Upon practice, not upon opinion, depends the happiness of mankind.

 

Advice, as it always gives a temporary appearance of superiority, can never be very grateful, even when it is most necessary or most judicious.

 

In the journey of life some are left behind, because they are naturally feeble and slow; some because they miss the way, and many because they leave it by choice, and instead of pressing onward with a steady pace, delight themselves with momentary deviations, turn aside to pluck every flower, and repose in every shade.-

 

No place affords a more striking conviction of the vanity of human hopes, than a public library.

 

Without hope there can be no caution.

 

Fear is implanted in us as a preservative from evil; but its duty, like that of other passions, is not to overbear reason, but to assist it.

 

Men are generally willing to hear precepts by which ease is favored.

 

It is the duty of every man to endeavour that something may be added by his industry to the hereditary aggregate of knowledge and happiness.

 

When evils cannot be avoided, it is wise to contract the interval of expectation.

 

He that has abilities to conceive perfection, will not easily be content without it; and since perfection cannot be reached, will lose the opportunity of doing well in the vain hope of unattainable excellence.

 

To encourage merit with praise is the great business of literature.

 

Every man is rich or poor, according to the proportion between his desires and enjoyments; any enlargement of wishes is therefore equally destructive to happiness with the diminution of possession; and he that teaches another to long for what he never shall obtain, is no less an enemy to his quiet, than if he had robbed him of part of his patrimony.

 

Nor can I think any man more worthy of veneration and renown, than those who have burst the shackles
of habitual vice.

 

We seldom value rightly what we have never known the misery of wanting.

 

To excite opposition, and inflame malevolence, is the unhappy privilege of courage made arrogant by consciousness of strength. 

 

To trifle agreeably is a secret which schools cannot impart.

 

He that can do much good or harm will not find many whom ambition or cowardice will suffer to be sincere.
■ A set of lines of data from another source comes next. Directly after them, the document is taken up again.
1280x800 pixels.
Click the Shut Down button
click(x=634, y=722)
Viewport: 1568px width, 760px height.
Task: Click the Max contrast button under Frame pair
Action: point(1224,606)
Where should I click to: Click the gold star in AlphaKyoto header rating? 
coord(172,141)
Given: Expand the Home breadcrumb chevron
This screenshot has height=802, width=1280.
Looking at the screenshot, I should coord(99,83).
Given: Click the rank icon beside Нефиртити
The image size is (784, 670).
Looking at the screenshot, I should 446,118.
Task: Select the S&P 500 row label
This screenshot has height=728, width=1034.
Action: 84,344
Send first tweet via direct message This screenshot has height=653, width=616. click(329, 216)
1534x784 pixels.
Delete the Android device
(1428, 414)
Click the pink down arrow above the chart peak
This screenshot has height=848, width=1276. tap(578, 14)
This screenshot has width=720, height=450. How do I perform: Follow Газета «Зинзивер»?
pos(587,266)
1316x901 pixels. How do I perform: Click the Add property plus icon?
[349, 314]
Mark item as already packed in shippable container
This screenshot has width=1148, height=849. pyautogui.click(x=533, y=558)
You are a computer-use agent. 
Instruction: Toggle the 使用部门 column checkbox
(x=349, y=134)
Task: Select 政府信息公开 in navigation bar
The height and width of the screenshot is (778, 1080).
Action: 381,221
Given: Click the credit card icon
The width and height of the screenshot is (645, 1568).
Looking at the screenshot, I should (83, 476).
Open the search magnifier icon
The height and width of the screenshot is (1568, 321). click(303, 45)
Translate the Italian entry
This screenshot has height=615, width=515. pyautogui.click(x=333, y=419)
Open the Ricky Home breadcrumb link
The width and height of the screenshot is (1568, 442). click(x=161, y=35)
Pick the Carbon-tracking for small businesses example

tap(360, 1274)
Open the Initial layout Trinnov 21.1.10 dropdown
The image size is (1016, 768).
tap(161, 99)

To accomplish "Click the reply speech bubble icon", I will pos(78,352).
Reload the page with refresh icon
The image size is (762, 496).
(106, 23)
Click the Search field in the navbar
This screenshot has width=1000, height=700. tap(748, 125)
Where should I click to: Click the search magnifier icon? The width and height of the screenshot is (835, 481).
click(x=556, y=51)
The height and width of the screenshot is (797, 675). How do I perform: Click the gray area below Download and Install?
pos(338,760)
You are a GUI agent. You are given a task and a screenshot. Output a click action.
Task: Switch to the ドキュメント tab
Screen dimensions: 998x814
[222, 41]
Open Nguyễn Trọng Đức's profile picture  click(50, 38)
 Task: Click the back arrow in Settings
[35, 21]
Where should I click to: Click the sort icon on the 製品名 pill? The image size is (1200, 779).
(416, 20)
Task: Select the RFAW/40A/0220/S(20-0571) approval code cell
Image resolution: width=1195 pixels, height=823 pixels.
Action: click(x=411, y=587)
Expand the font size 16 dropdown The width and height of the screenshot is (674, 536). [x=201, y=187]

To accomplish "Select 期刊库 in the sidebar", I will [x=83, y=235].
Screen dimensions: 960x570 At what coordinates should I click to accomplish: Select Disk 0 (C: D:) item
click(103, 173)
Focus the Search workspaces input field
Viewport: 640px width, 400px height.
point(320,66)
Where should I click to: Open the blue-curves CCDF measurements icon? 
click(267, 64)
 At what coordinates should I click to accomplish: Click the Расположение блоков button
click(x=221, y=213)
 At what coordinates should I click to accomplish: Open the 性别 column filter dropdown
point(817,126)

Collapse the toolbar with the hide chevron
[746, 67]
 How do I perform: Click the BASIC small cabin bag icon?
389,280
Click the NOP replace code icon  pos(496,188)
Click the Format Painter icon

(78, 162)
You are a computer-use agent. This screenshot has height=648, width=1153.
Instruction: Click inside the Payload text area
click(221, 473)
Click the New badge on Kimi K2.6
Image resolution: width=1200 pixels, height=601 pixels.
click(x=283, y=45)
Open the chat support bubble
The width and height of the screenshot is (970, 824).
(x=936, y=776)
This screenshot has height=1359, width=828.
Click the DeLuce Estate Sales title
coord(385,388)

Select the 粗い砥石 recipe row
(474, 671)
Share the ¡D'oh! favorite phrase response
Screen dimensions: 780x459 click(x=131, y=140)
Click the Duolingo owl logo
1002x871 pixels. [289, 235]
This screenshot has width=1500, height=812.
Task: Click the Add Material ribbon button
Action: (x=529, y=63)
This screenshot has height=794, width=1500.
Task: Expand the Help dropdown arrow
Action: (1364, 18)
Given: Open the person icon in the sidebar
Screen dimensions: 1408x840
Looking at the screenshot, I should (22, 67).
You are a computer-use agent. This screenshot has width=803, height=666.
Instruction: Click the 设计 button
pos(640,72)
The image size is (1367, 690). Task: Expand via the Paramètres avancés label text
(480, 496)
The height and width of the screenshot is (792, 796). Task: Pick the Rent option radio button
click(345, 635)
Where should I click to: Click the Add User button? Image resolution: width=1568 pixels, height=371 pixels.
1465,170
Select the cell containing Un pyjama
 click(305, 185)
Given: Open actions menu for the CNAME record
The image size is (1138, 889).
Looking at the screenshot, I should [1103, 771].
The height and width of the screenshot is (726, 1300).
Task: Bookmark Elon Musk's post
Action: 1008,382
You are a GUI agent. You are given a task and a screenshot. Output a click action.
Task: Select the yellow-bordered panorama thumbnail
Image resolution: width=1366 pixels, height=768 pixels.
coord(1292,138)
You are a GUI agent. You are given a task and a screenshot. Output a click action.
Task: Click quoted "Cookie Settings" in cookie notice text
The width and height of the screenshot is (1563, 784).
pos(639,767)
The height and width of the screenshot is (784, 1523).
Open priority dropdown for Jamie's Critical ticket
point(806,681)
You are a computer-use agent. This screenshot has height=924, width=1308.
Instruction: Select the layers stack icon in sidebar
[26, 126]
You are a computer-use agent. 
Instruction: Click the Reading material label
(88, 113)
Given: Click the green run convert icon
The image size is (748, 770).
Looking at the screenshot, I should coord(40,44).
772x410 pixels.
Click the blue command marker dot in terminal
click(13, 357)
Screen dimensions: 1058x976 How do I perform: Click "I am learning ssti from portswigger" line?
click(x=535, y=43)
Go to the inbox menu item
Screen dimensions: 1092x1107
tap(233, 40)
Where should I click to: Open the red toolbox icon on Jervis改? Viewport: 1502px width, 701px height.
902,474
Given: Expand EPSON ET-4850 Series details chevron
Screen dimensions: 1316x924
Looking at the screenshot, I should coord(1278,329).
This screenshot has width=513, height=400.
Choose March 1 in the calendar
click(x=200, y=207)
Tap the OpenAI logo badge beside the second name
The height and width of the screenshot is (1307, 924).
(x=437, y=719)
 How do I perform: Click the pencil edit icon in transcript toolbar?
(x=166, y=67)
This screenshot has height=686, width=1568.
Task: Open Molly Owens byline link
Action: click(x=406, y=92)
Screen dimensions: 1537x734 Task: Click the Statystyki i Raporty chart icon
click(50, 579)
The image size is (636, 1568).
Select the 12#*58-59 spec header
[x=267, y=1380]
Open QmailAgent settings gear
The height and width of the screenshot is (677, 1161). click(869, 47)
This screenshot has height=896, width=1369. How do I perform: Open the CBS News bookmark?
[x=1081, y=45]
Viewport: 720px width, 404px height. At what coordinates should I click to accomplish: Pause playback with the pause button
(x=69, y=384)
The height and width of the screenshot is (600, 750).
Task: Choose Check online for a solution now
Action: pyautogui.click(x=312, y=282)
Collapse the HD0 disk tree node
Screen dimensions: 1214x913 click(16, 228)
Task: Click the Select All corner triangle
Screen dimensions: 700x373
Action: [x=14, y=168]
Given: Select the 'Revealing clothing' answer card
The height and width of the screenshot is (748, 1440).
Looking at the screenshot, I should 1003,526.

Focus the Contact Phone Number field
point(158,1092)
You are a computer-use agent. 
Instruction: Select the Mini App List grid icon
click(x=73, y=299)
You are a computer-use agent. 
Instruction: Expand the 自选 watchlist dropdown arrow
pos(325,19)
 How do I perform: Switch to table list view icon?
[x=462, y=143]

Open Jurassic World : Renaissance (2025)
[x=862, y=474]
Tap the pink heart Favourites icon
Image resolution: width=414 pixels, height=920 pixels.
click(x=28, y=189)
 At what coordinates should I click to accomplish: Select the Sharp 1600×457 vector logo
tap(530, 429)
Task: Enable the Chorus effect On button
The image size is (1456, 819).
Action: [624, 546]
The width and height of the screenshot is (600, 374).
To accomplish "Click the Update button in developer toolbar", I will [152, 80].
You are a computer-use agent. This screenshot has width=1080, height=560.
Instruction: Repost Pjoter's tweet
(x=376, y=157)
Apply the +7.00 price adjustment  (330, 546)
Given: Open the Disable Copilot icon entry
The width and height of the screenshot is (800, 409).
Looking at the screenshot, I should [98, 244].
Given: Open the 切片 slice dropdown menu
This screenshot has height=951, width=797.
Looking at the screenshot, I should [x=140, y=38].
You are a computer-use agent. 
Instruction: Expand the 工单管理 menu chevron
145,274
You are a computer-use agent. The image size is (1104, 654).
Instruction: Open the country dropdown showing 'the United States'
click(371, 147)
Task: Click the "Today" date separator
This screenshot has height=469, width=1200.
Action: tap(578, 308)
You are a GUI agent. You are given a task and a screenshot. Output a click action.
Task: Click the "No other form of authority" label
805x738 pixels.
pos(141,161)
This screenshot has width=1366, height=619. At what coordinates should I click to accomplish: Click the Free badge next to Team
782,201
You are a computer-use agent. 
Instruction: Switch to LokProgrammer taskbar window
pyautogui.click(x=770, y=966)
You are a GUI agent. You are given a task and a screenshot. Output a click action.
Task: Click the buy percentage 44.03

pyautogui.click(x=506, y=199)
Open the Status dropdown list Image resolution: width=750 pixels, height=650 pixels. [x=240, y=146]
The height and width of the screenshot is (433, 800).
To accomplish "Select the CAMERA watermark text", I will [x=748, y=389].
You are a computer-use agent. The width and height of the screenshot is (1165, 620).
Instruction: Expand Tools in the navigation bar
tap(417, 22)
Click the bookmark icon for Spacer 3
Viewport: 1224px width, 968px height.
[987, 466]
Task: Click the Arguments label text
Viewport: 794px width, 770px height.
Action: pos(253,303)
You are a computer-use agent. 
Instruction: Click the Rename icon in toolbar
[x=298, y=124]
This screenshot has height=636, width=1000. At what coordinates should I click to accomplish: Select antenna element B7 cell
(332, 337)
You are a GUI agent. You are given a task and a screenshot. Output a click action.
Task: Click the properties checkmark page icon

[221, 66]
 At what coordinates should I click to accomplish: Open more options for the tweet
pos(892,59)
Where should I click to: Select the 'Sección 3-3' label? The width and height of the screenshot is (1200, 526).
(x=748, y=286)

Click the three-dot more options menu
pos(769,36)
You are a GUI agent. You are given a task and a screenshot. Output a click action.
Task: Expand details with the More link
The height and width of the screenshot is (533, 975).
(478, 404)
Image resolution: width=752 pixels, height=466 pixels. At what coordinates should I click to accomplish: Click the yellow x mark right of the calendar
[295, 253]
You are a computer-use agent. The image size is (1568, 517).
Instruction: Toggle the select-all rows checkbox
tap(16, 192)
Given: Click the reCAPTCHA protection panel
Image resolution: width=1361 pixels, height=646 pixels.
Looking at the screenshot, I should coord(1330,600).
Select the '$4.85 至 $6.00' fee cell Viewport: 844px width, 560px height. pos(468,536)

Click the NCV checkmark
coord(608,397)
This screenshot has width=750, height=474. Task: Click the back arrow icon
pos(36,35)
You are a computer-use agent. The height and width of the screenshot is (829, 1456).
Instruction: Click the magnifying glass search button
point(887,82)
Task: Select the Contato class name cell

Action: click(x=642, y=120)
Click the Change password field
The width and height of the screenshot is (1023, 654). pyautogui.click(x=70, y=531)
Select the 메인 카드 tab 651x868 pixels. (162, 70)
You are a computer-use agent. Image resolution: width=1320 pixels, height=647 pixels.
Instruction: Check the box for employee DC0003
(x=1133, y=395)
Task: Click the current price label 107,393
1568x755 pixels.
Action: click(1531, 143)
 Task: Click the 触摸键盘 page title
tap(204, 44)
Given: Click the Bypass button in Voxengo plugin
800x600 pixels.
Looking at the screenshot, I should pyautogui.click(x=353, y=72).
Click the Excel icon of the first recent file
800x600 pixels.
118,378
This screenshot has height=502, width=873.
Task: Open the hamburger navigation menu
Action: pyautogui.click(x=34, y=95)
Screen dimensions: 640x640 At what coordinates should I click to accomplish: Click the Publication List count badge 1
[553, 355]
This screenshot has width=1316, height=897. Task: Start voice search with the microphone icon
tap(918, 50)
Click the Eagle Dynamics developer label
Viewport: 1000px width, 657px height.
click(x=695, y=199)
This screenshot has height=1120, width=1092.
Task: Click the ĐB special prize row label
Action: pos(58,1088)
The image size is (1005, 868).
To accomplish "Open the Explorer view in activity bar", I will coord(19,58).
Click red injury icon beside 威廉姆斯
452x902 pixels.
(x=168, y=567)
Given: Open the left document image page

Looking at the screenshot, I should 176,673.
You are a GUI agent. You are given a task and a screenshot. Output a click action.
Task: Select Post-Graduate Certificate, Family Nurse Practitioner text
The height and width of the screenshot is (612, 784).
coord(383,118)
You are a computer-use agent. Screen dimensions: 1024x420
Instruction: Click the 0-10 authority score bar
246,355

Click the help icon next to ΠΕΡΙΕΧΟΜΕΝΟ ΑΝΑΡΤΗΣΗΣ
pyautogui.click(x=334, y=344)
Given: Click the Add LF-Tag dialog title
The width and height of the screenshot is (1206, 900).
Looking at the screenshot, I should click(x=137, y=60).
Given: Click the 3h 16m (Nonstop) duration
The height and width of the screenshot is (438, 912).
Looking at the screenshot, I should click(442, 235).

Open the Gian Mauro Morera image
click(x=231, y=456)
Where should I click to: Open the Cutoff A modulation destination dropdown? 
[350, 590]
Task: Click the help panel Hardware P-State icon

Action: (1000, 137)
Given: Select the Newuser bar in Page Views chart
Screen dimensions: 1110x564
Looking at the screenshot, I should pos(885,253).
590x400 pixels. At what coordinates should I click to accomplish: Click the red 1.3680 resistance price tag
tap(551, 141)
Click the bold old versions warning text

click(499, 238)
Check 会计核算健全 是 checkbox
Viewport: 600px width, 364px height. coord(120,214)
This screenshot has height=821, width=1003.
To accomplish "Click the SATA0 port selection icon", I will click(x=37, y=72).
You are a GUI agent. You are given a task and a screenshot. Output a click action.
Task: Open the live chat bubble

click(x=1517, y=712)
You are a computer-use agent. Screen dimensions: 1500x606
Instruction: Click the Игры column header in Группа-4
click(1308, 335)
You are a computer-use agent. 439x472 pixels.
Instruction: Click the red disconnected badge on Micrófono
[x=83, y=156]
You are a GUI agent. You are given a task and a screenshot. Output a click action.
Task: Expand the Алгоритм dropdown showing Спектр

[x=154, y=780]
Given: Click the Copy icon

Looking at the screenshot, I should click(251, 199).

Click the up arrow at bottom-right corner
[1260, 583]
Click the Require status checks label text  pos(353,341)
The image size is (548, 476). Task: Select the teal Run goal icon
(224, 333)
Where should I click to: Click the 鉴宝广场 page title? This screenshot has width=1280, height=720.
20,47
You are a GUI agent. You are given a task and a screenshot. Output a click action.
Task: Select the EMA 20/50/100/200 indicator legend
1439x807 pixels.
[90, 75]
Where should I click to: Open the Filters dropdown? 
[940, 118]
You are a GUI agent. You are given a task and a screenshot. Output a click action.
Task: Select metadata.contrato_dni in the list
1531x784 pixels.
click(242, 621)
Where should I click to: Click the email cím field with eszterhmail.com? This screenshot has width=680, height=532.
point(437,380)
While we live upon the level with the rest of mankind, we are reminded of our duty by the admonitions of friends and reproaches of enemies; but men who stand in the highest ranks of society seldom hear of their faults; if by any accident an opprobrious clamour reaches their ears, flattery is always at hand to pour in her opiates.

 

No man is more dangerous than he that with a will to corrupt, hath the power to please.

 

As gold which he cannot spend will make no man rich, so knowledge which he cannot apply will make no man wise.

 

A decent provision for the poor is the true test of civilization.

 

Little does the critic think... how many honest minds he debars from pleasure, by exciting an artificial fastidiousness, and making them too wise to concur with their own sensations.

 

What we hope ever to do with ease, we must first learn to do with diligence.

 

Men seldom give pleasure, where they are not pleased themselves.

 

A blighted spring makes a barren year.

 

Genius, whatever it is, is like a fire in the flint, only to be produced by collision with a proper subject.

 

No man can justly aspire to honour, but at the hazard of disgrace.

 

Long intervals of pleasure dissipate attention, and weaken constancy; nor is it easy for him that has sunk from diligence into sloth to rouse out of his lethargy, to recollect his notions, rekindle his curiosity, and engage with his former ardour in the toils of study.

 

Round numbers are always false.

 

I had rather see the portrait of a dog that I know than all the allegorical pictures they can show me in the world.